I'm tring to add a list to a fairly complicated hash of hashes data structure.

$REPO_HASH {$gqueried_repo} {REPO_BRANCHES} = @branch_list

@branch_list is a simple array that does contain valid info which can be displayed in a for loop.

When I try to print the the above hash I only the length of the array like:

Testing branch display=1


foreach my $k ($REPO_HASH {$gqueried_repo} {REPO_BRANCHES}) { print "Testing branch display=$k\n"; }

What I'm going with the Hash seems to be ok where similar to the following works fine for scalars:

print RPTR "$REPO_HASH{$repository}{REPO_OWNER}. ";

I'm good with perl, but this is a little above me. Can anyone just suggest what I'm doing wrong plz...

Replies are listed 'Best First'.
Re: Howto load list context into hash of hashes?
by NetWallah (Canon) on Nov 23, 2011 at 05:58 UTC
    $REPO_HASH {$gqueried_repo} {REPO_BRANCHES} = @branch_list ; # Does not do what you apparently think it does # The result of the assignment above is the number of elements in @b +ranch_list
    What I think you meant:
    $REPO_HASH {$gqueried_repo} {REPO_BRANCHES} = \@branch_list; #Note: Added "\", which makes it a REF to the array
    You can unwind the HOHOA using:
    for my $k (@{ $REPO_HASH {$gqueried_repo} {REPO_BRANCHES} }){ # Process one item of the array in $k }

                "XML is like violence: if it doesn't solve your problem, use more."

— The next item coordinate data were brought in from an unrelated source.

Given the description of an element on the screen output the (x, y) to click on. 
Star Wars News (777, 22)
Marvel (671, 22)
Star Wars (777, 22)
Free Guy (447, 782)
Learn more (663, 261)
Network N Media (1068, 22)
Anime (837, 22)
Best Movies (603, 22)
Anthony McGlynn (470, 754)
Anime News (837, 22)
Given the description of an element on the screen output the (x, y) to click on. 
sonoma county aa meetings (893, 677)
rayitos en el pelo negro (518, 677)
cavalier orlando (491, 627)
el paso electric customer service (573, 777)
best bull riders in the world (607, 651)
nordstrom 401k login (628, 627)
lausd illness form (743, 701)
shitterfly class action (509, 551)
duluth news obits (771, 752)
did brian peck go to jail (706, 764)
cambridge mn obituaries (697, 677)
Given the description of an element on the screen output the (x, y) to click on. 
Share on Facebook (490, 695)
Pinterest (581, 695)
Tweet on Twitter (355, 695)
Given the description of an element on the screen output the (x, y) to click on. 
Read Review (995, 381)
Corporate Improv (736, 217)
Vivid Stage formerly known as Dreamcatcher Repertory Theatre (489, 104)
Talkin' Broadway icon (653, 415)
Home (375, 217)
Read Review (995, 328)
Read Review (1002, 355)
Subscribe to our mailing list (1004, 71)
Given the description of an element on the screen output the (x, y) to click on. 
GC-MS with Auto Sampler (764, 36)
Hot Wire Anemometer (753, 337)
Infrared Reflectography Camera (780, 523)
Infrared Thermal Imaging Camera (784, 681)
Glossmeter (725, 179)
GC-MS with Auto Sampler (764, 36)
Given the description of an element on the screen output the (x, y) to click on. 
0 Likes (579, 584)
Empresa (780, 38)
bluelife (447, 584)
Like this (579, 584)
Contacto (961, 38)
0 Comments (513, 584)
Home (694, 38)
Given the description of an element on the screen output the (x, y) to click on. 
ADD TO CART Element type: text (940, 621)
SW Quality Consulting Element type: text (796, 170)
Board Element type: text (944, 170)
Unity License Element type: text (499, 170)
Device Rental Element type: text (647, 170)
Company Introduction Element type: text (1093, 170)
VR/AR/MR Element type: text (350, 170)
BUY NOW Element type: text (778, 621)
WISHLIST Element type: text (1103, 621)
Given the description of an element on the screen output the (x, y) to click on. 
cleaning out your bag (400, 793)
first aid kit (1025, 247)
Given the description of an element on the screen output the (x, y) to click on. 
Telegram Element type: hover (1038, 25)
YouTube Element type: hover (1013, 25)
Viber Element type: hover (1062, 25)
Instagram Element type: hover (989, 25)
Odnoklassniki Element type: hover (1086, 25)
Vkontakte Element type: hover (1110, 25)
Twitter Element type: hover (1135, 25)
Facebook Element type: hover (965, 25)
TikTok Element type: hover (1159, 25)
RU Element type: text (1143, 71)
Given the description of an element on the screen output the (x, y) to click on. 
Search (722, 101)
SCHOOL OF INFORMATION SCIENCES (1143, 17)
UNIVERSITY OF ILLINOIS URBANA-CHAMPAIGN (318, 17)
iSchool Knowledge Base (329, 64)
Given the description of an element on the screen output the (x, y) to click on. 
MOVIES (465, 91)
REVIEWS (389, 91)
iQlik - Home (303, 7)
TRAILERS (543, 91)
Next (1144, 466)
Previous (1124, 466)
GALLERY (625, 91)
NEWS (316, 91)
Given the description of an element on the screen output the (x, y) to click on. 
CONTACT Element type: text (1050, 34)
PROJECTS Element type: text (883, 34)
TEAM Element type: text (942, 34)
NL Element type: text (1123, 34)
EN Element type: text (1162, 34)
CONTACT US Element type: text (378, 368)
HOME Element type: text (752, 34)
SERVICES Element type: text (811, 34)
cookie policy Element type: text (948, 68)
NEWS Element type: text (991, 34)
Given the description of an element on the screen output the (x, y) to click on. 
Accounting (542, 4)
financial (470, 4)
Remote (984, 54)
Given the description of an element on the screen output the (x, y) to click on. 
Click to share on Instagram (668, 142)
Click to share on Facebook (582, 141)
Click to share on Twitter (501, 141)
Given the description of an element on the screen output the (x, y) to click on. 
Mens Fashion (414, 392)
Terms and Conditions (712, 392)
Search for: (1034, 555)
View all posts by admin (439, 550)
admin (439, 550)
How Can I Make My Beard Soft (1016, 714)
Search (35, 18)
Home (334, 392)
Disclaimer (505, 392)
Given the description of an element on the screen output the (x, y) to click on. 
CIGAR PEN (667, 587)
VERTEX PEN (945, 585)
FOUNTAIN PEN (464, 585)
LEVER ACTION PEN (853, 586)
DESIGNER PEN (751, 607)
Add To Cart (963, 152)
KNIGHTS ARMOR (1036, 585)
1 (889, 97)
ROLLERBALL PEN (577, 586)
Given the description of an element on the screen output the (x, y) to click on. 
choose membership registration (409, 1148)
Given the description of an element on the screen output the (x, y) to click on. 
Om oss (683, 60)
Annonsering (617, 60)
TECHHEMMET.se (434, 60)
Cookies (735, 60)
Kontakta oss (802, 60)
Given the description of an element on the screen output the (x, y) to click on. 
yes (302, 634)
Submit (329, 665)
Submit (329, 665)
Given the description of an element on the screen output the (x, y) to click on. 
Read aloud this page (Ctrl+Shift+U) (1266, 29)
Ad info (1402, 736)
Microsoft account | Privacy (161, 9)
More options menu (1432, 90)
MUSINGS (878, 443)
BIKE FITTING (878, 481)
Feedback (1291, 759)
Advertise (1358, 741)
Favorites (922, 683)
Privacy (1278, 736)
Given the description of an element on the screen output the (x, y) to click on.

      You hit it right the head! I'd already tried the "\@branch_list" but I couldn't get get the "unwind" part down. I can finally move forward without having to redesign the script. Thanks a million!!

Re: Howto load list context into hash of hashes?
by TJPride (Pilgrim) on Nov 23, 2011 at 11:10 UTC
    Two minor notes unrelated to the solution already posted.

    1) In Perl, for is the same as foreach - no need to type extra characters unless you're used to PHP and just prefer foreach.

    2) I'm assuming REPO_BRANCHES is hard-coded value, but since you didn't put it in quotes, there's no way to tell if it's hard-coded or a declared constant. If the former, you should probably put it in quotes.

      Responding to your second point:
      "REPO_BRANCHES" is NOT a hard-coded value. It is a "simple identifier", and would normally be quoted.

      However (see perldata), inside curlies, perl will auto-quote it, so you do not need to. Most programmers do not use quotes when accessing hash values, because it is not necessary and adds keystrokes without adding value.

                  "XML is like violence: if it doesn't solve your problem, use more."

        By "hard-coded" I mean a manually-entered value as opposed to a variable. What you probably mean by "simple identifier". And yes, Perl will auto-quote it, but my point is that in this particular context it can be ambiguous to someone reading the code, so in my opinion it's not good practice to leave the quotes out. We can agree to disagree on that one.